Depending on the effect we need, we might take a cast of an actor. With the two-part mould there is a gap which you fill up with a gelatine mixture. This forms a prosthetic piece with fine edges that can be blended into their skin. Then a swelling or a cut can be built up on it. It can take hours.

Gelatine has a very similar texture to the skin; you can pull it about, so it is very effective. People even get a bit queasy watching me handle it. For facial injuries we can also pad out from inside their mouths to make their face look more swollen, and simply paint on bruising colours. We've had people with broken noses, when we've cut the top off a baby's dummy and stuck it up their nostrils. There is a hole so they can breathe, and it makes their noses look swollen. For stitches, a piece of protective acetate goes behind a thick prosthetic layer so the needle can't go into the actor's arm.

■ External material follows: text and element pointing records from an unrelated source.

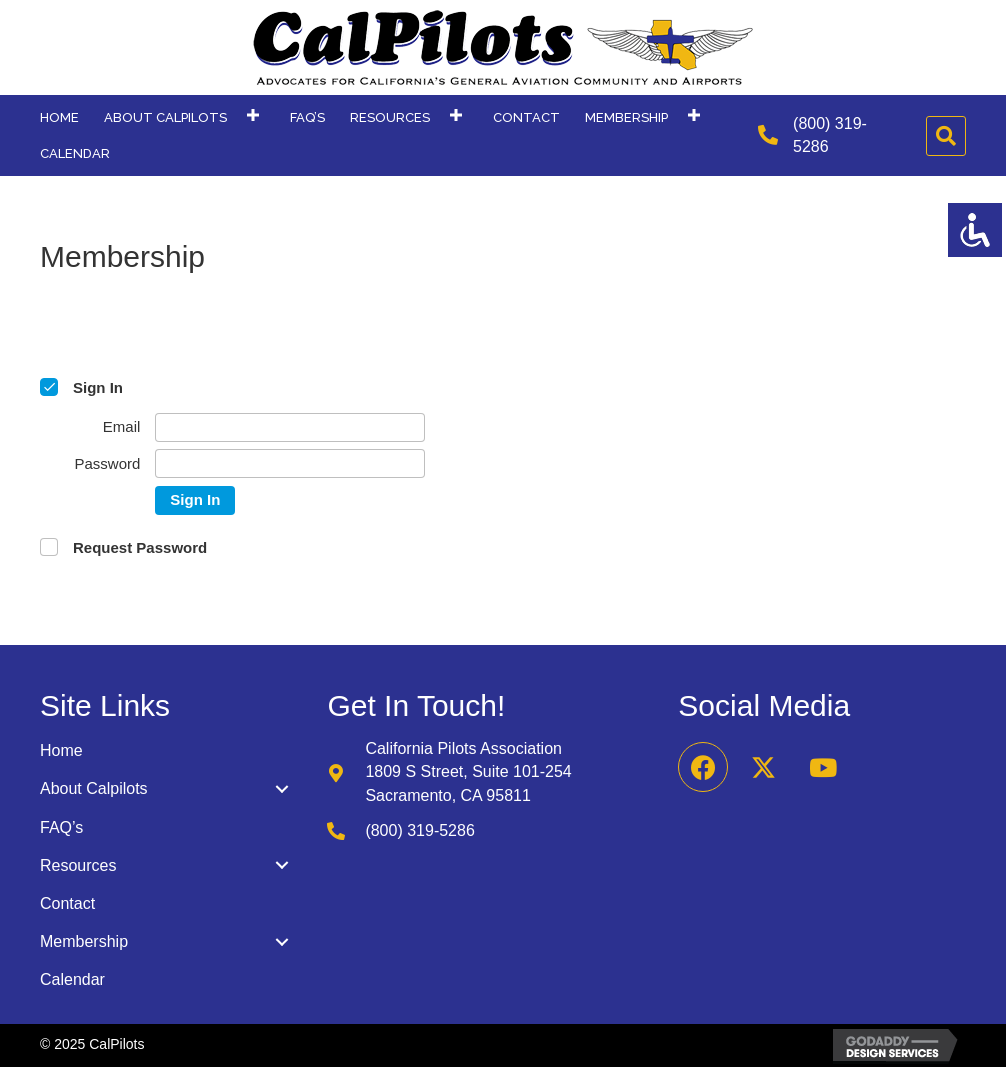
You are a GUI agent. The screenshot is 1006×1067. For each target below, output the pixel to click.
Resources (78, 865)
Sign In (195, 499)
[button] (253, 115)
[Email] (290, 427)
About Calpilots (94, 788)
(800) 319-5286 (419, 830)
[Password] (290, 463)
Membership (84, 941)
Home (61, 750)
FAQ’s (61, 827)
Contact (67, 903)
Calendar (72, 979)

We might have pumping blood, with tubes running through a prosthetic piece which have to be hidden in hair or clothes. In my college days we used to make blood from coffee and Ribena but it's now made of food colourings, with glycerine to make it sticky. Vomit is made of vegetable soup and, if necessary, a bit of tomato juice.

The best thing that anyone can say to an accident make-up artist is "Urghh! That looks horrible!" I suppose that's the most we can ask for.